The Myth of the “Muslim Ban”

Updated: Jul 28, 2020

Elected officials must be accountable for what they do, but it must be for things they actually do.

What President Trump’s detractors like to call a “Muslim Ban” was no such thing. You’re being lied to. Again—just as you were lied to that Trump defended white supremacists at Charlottesville (easily disproven in two minutes here). This one might take a full three minutes.

President Trump’s executive order in early 2017 restricted travel from seven specific countries: North Korea, Syria, Iran, Yemen, Libya, Somalia and Venezuela.

Does anything unusual strike you about those “Muslim” countries? That’s right: two of the seven (that’s almost one-third for those of you in Rio Linda), aren’t Muslim nations at all. They are, however, governed by regimes which are avowed enemies of the United States. Iran, which qualifies as both, is also the world’s leading state sponsor of terrorism. So what’s the deal with the rest of them?

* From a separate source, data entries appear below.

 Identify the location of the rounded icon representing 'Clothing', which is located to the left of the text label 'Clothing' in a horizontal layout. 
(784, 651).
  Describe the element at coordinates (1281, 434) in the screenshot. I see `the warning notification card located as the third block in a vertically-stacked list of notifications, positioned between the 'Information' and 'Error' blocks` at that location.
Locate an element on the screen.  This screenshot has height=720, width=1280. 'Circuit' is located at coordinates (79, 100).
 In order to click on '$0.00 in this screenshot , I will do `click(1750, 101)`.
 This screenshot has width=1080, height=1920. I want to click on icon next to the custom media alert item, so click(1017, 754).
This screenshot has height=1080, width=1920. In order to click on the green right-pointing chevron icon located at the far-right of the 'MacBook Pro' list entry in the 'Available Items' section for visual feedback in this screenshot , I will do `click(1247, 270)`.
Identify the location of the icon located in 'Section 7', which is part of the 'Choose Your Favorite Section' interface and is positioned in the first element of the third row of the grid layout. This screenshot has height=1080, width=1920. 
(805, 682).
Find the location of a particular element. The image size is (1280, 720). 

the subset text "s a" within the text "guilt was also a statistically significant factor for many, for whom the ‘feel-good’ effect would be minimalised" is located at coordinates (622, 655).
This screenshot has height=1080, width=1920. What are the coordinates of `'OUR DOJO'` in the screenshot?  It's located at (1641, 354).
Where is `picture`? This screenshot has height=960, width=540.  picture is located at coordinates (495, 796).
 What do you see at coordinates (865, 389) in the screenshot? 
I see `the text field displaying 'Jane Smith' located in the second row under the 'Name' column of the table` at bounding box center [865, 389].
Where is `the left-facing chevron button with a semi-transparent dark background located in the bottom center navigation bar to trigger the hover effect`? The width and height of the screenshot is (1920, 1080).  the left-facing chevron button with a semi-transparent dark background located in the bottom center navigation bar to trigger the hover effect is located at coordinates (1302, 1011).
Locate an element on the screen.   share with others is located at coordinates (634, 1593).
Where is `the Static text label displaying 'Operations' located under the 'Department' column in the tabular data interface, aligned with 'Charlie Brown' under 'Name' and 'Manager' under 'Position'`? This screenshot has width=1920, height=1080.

In early 2017, when the “Muslim Ban” was ordered, the other countries were in utter chaos, with no real governing control to assure a reliable immigration process—in other words, ripe for terrorists to hitch a ride as “refugees,” hence the actual title of the executive order: “Protecting the Nation from Foreign Terrorist Entry into the United States.” Gee, that was hard to piece together, wasn’t it?

As further evidence, the Muslim nations on President Trump’s executive order constitute only 10 percent of the nations on earth which could be construed as “Muslim nations,“ meaning 90 percent of all Muslim nations were completely unaffected. To demonstrate, there are 48 nations on earth which could be said to be “Muslim nations.”

Seven are considered Islamic States, comprising two of the nations on Trump’s executive order: Afghanistan, Iran, Mauritania, Oman, Saudi Arabia, Sudan, and Yemen.

Nineteen nations hold Islam as the official state religion, constituting another two from the executive order: Algeria, Bahrain, Brunei, Comoros, Djibouti, Egypt, Iraq, Jordan, Kuwait, Libya, Malaysia, Maldives, Morocco, Pakistan, Qatar, Somalia, Tunisia, United Arab Emirates, Western Sahara/Sahrawi Republic.

Twenty-two are Muslim-majority, from which the remaining one is on the executive order: Albania, Azerbaijan, Bangladesh, Bosnia And Herzegovina, Burkina, Faso, Chad, Gambia, Guinea, Indonesia, Kazakhstan, Kyrgyzstan, Lebanon, Mali, Mayotte, Niger, Senegal, Sierra Leone, Syria, Tajikistan, Turkey, Turkmenistan, Uzbekistan.

So how could anything be said to be a “Muslim ban” which didn’t apply to 90 percent of Muslim nations? The answer, of course, is that it couldn’t. It was always cheap, dishonest, political demagoguery which Trump-haters eagerly lapped up and parroted.

This stuff is super easy, folks, even for CNN.